### Exercise task
Output everything in the material from the line containing "At what coordinates should I click to accomplish: Go" down to the line containing "(x=860, y=10)", word for word, including both of those lines.

### Data lines
____________

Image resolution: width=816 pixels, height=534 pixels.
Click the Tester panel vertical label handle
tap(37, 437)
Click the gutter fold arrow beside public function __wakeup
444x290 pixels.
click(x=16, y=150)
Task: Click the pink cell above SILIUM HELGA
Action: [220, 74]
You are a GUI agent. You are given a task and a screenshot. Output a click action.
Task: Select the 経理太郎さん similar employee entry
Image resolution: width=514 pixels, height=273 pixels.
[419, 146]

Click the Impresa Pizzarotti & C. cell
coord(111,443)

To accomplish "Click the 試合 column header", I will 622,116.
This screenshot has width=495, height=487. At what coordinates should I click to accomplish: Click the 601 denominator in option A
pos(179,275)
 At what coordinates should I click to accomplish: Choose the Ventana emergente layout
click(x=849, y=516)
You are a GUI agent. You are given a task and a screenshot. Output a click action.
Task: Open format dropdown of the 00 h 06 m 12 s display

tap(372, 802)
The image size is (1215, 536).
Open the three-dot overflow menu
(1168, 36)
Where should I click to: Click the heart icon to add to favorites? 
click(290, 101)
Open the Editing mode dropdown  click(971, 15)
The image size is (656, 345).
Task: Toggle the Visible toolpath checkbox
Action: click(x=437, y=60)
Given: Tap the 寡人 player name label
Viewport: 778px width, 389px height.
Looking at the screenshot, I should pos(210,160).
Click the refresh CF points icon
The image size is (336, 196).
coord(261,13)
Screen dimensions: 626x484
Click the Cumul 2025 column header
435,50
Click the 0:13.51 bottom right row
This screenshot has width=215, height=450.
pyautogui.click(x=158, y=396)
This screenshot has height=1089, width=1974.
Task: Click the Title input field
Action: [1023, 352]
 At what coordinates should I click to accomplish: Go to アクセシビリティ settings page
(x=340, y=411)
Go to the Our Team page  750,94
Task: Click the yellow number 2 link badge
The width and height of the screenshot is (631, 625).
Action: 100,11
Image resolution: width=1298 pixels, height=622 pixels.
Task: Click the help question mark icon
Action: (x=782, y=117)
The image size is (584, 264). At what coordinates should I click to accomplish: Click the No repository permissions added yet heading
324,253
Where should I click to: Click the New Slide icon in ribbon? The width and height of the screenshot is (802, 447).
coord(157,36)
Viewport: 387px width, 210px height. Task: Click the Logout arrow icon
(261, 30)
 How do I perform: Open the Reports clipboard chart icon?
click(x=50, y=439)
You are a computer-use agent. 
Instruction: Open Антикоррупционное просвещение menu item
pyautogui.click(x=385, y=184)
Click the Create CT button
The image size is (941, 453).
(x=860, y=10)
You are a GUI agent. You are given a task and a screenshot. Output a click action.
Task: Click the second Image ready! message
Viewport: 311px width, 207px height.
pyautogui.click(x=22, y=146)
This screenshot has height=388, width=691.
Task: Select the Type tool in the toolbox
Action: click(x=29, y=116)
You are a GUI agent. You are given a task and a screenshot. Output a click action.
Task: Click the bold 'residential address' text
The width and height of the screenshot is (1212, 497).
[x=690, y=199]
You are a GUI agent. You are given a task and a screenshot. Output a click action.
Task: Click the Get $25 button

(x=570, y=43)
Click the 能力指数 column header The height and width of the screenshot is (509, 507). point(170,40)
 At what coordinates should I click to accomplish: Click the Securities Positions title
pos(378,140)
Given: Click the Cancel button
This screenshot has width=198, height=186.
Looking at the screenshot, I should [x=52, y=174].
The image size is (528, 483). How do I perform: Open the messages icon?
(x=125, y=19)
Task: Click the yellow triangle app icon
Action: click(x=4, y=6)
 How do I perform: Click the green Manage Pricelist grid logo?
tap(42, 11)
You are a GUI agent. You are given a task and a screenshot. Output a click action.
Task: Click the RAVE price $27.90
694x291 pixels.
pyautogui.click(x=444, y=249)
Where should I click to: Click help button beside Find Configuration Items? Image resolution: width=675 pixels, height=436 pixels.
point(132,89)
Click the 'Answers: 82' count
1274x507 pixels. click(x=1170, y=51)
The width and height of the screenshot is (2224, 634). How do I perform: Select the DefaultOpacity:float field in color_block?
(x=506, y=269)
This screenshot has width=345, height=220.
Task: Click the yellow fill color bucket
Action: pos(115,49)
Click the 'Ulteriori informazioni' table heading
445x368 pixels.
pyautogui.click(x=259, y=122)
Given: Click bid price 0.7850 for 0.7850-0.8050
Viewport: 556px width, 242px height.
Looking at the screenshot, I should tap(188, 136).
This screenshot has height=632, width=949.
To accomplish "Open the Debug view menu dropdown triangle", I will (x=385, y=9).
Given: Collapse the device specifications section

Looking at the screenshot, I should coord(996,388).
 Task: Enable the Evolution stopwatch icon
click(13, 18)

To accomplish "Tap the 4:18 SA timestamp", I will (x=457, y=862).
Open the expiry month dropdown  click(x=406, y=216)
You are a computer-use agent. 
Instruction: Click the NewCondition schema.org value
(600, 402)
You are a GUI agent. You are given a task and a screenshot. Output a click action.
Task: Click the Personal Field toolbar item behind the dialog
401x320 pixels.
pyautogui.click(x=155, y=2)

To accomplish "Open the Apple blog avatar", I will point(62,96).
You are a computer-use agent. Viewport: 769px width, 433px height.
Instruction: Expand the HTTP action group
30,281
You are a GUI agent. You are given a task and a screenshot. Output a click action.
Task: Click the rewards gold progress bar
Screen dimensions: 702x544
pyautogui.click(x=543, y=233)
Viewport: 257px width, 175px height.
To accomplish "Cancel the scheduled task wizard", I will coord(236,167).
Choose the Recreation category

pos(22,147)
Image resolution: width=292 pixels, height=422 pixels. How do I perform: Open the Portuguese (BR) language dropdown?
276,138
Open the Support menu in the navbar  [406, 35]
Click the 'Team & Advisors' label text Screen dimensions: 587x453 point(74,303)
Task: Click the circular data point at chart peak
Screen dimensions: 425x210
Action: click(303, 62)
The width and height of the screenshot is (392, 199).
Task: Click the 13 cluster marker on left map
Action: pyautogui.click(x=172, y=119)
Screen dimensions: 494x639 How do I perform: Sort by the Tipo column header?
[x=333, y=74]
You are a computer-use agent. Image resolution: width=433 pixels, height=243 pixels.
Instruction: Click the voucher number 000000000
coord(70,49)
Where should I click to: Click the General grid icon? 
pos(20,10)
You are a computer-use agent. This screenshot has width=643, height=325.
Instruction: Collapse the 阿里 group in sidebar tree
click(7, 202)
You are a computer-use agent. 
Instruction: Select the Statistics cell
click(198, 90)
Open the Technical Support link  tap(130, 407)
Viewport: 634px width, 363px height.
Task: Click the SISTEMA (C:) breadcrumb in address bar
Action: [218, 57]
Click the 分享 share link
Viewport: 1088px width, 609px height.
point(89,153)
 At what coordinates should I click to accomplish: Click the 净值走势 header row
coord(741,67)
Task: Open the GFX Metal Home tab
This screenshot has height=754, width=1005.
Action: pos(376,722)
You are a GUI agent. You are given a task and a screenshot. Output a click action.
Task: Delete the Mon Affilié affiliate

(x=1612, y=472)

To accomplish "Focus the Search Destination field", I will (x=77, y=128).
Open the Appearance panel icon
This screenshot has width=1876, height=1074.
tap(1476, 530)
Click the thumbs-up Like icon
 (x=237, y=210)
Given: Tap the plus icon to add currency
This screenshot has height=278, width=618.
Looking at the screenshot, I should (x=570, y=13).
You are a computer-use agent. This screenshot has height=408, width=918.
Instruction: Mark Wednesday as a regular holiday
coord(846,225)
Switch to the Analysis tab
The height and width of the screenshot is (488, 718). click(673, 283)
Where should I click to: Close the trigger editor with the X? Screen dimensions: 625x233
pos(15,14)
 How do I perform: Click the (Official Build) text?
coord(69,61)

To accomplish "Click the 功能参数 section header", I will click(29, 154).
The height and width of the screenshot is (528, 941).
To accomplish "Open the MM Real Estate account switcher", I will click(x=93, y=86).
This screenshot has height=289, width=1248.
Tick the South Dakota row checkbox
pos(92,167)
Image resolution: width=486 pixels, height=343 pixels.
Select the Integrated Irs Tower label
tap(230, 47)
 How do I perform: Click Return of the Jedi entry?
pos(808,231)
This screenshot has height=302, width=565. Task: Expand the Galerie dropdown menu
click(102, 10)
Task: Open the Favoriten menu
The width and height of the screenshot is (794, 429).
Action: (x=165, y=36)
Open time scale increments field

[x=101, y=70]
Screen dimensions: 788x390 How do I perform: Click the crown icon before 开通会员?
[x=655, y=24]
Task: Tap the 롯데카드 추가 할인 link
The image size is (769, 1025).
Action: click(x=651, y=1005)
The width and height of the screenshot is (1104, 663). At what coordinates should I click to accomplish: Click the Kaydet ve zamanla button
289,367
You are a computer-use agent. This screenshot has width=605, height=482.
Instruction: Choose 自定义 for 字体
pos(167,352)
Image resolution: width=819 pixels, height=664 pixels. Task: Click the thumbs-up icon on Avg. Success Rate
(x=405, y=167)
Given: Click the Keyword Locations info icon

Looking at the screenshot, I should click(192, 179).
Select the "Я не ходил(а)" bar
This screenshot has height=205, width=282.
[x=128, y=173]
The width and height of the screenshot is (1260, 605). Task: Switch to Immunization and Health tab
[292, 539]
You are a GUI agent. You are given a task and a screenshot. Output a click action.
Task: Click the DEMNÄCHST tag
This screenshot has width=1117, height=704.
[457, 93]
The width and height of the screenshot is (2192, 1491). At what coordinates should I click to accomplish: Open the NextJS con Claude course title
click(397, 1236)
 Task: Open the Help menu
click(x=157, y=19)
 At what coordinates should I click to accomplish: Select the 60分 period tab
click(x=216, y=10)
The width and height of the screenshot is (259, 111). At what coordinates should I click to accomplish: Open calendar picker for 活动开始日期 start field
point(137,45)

____________

### Solution to this exercise
 At what coordinates should I click to accomplish: Go to アクセシビリティ settings page
(x=340, y=411)
Go to the Our Team page  750,94
Task: Click the yellow number 2 link badge
The width and height of the screenshot is (631, 625).
Action: 100,11
Image resolution: width=1298 pixels, height=622 pixels.
Task: Click the help question mark icon
Action: (x=782, y=117)
The image size is (584, 264). At what coordinates should I click to accomplish: Click the No repository permissions added yet heading
324,253
Where should I click to: Click the New Slide icon in ribbon? The width and height of the screenshot is (802, 447).
coord(157,36)
Viewport: 387px width, 210px height. Task: Click the Logout arrow icon
(261, 30)
 How do I perform: Open the Reports clipboard chart icon?
click(x=50, y=439)
You are a computer-use agent. 
Instruction: Open Антикоррупционное просвещение menu item
pyautogui.click(x=385, y=184)
Click the Create CT button
The image size is (941, 453).
(x=860, y=10)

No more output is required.